If you don't believe me, well, look at this example right here. So the first line of code is just simply importing the package for the decision tree from scikit-learn, which is awesome. I love scikit-learn. The next line of code is simply loading your data up. And you can actually load that data, too. It's on my GitHub account. It's just a simple, comma-delimited file. You can load it up in Excel. It's very simple.

The next line is building your decision tree. It's actually instantiating or making a decision tree. You're setting the hyperparameters, the degree of complexity in those parameters. The next step-- you're going to fit your data. I had porosity and brittleness data, and I'm trying to predict production of wells.

And the next line-- I'm just taking a combination of porosity and brittleness percentages, and I'm making a prediction at a new location with my model. That's it. That's it. I did machine learning in five lines of code. It's that simple.

Now, just in case you want to get started-- if you're like really excited and you want to start right now, go to that link right there. And the last five machines that I showed you, from linear regression all the way to gradient boosting, there's a very simple workflow in Jupyter notebooks-- actually in the top right there, that's the header of the Jupyter notebook. It's got instructions. It's pretty well documented.

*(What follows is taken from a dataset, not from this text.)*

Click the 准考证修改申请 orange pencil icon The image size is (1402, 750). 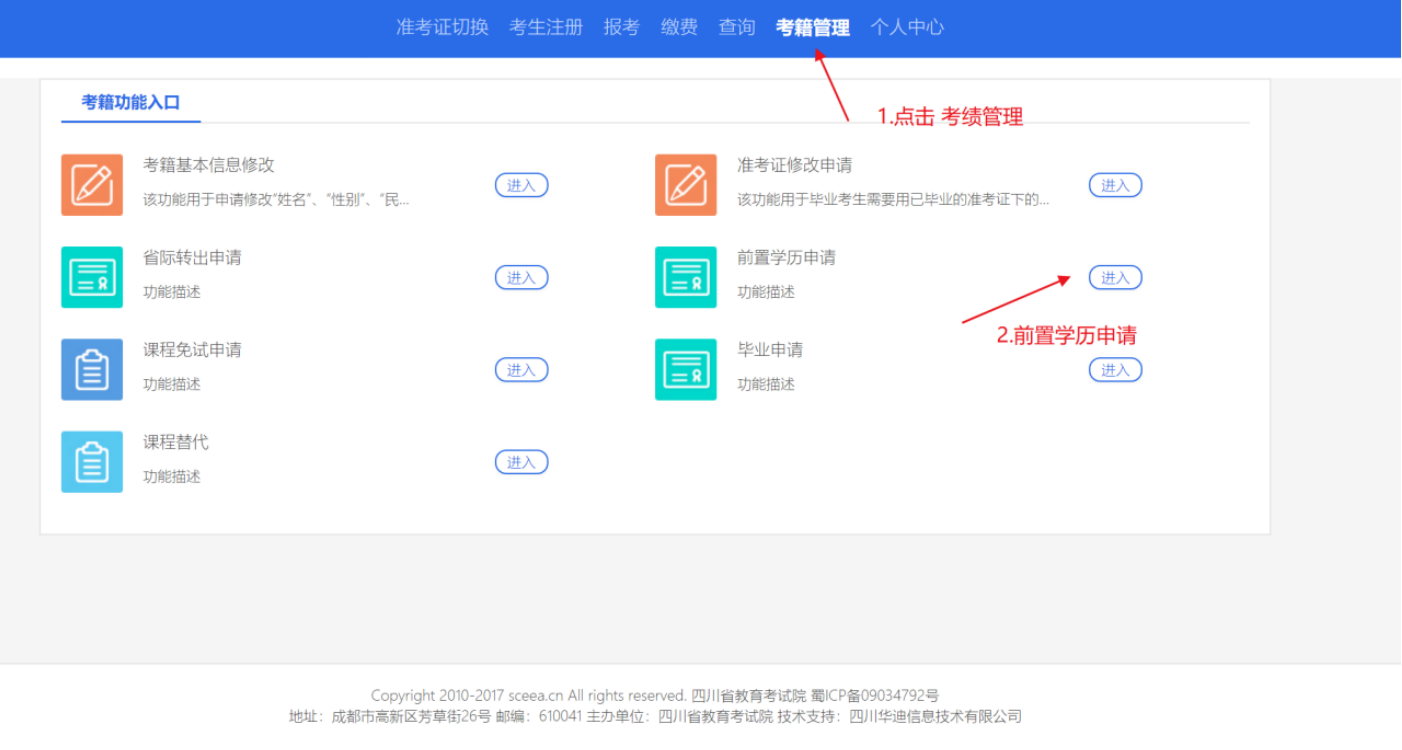click(686, 185)
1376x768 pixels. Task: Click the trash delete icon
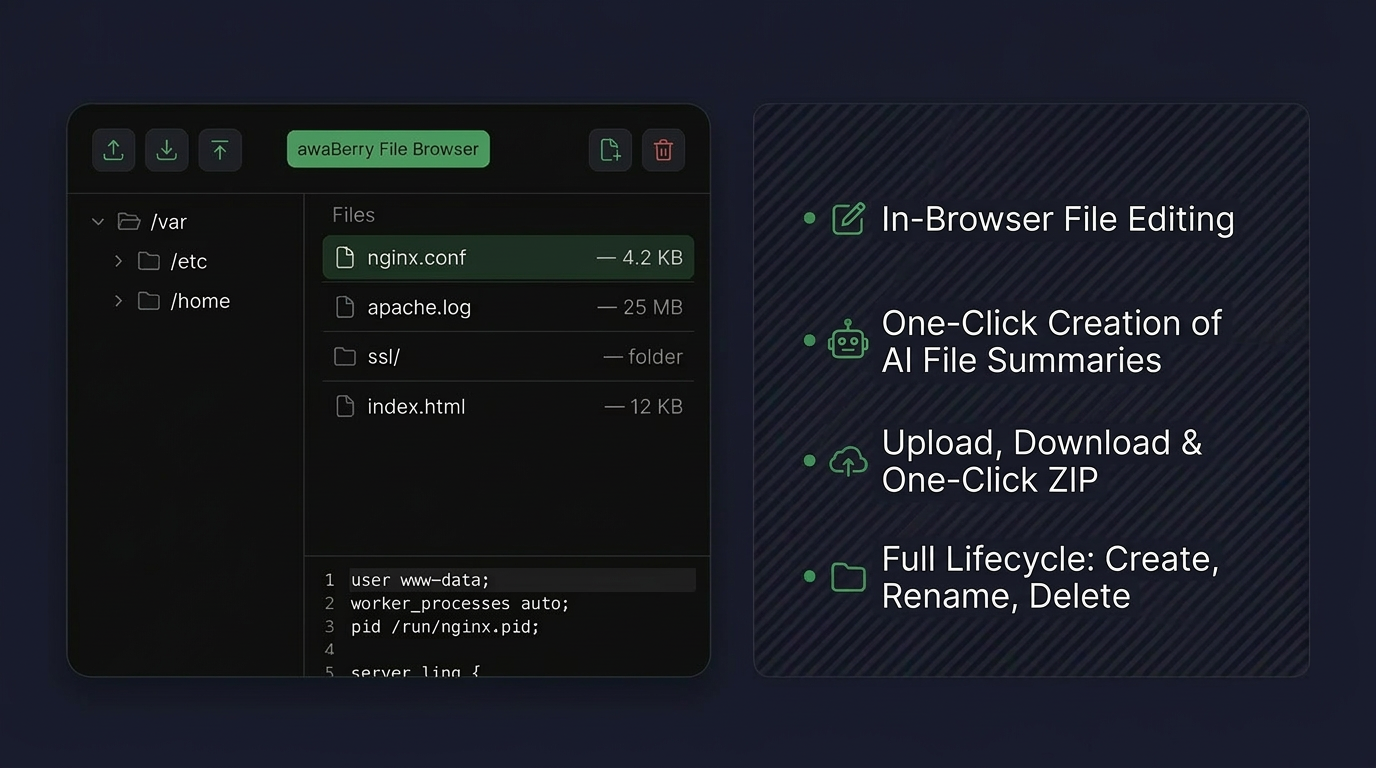[x=663, y=149]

And you can go ahead and work through the examples that I just showed you, play around with the hyperparameters, change them up, overtrain the model, undertrain or underfit or overfit the model. Have a little fun with it, it can be a lot of fun. The best way to learn machine learning is just like being a machinist-- is to actually use the tools and get practice with the tools.

Just in case you need a little bit more motivation to start coding, here's a couple of points. I like to talk to my students about my top reasons to learn to code. First reason, transparency. No compiler, no computer accepts hand waving. You don't get to hand wave. Coding forces you to make your logic bare. You have to actually show people exactly what you mean.

Reproducibility. Run it, get an answer, hand it over to somebody else. They run it. They get the same answer. This is the main principal of scientific method. Quantification programs need numbers. And so you've got to feed the program. You'll discover new ways to look at the world through quantification. I think that's powerful.

Open-source. As I said before, the very best methods for machine learning are in Open-source. You can leverage the world of brilliance. I needed to build a subsurface trend model, and the best code I could find to get the job done was Astro Pi. It's an astronomy package that's being used-- or astrophysics-type package that was being used for all kinds of mapping in space, literally space. And I start to use it for mapping in the subsurface. It was perfect. It worked great. And I didn't have to code it myself.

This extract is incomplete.